This is likely going to part one in a blind testing series. We’ll see how it goes.
I’ve been wanting to do some blind testing for a while now, especially after reading Jason Stoddard’s excellent article on ‘blind listening’ in his Schiit Happened blog series. If anything, this indicates that when we don’t know what we’re listening to, concerns about perfect measurements and transparency drop out entirely. This is an important conclusion for many of us who may have only seen data points and haven’t had the opportunity to evaluate the equipment in question. But in this post I want to also point out something about the limits of blind testing - something that I discovered (confirmed?) partially as a result of trying it out. My takeaway at the moment after having tried it out is that while interesting, the process may not be as valuable as some may think.
One of the reasons I wanted to try out a version of blind listening is in part to try and test myself, to see if I could actually tell the difference and identify each source correctly. I’ve been a staunch defender of the notion that DACs and amps do make a difference for the experience beyond what measurements indicate, and that most people can recognize those differences when paying attention to specific things. This statement of course comes with the following disclaimers:
- How noticeable the differences are depends on how revealing the headphones are
- There isn’t a huge difference in DACs past a certain point.
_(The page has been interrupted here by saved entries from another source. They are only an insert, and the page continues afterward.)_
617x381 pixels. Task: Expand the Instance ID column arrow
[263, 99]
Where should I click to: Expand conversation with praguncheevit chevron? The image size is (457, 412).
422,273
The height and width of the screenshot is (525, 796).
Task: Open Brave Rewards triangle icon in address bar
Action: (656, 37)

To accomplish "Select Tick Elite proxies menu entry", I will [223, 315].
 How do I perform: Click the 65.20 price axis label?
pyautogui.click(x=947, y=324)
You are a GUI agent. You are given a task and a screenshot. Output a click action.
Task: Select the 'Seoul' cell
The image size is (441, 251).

- Headphones make the biggest difference overall
Setup
I have to state that this was not a scientific, definitive or ideal setup and I think I could improve it over time, however it was still effective at achieving the ‘blind’ part. It involved using two completely different source streams, volume matched (this is essential), playing the same file at the same time on repeat, and then being blindfolded so I couldn’t see anything. I used the Room Equalization Wizard (REW) and the EARS rig for volume matching. I then had my girlfriend plug the headphones I was using into each source at random and I had to guess which one was which. She even tried to throw me off deliberately by plugging the headphones into the same source several times in a row. For this test I used both the $2000 Audio Technica ATH-ADX5000, and the $350 HiFiMAN Sundara (just to test if lower end source equipment was distinguishable from high end gear on appropriately priced headphones as well). For this first experiment I tested them with the following sources to try comparing gear from three separate price categories:
- iFi Pro iDSD ($2500)
- Mytek Liberty DAC/amp ($995)
- iFi Hip DAC ($150)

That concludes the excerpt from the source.